# 03. Label survey photos
This step has a function that will you show you each of the core photos, one at time, and will prompt you for details related to the depth of the color transitions and the color banding in the core. These are entered in the form of numbers. 
1. Green-olive banding shallow associated with transition
2. Red-brown banding shallow associated transition
3. Purple-black banding shallow associated transition
4. Green-olive banding deep unassociated transition
5. Red-brown banding deep unassociated transition
6. Purple-black banding deep unassociated with transition
7. Deep oxdidative color transition (> 40 cm depth)
8. Shallow oxdidative color transition (< 40 cm depth)
9. Unusable image
10. No color changes or banding

Each core could recieve multiple numbers to indicate it's appearance.
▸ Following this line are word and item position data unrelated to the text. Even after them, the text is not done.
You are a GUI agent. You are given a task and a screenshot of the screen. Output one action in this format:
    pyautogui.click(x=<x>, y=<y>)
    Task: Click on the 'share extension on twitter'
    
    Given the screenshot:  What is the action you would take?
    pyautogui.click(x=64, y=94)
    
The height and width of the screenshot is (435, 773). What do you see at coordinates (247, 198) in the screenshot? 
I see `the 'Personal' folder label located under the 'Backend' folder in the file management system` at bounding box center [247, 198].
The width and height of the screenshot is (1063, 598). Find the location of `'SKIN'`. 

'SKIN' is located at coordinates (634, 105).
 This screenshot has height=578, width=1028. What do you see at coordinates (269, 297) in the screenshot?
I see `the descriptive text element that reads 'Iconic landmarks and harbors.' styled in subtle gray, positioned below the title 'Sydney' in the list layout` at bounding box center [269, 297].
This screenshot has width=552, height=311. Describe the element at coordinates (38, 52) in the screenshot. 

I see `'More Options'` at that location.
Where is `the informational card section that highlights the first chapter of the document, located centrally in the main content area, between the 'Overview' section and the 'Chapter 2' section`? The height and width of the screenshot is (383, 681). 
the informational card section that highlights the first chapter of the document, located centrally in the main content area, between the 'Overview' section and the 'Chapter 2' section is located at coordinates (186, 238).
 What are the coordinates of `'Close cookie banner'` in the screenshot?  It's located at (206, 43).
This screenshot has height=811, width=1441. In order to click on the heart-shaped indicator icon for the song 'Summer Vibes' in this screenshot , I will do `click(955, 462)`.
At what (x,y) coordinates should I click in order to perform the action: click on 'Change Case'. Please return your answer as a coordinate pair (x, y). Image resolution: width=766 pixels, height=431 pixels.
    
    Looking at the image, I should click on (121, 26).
For example, it could have a shallow oxidative color transition (9), red-brown banding at that color transition (2) and green banding in deeper core sections, unassociated with the color transition (4).<br>

There is a step prior to this that converts all of the core images from PDFs to JPGs because that's the easiest image type to deal with in matplotlib. This code takes a while (>1 hour). 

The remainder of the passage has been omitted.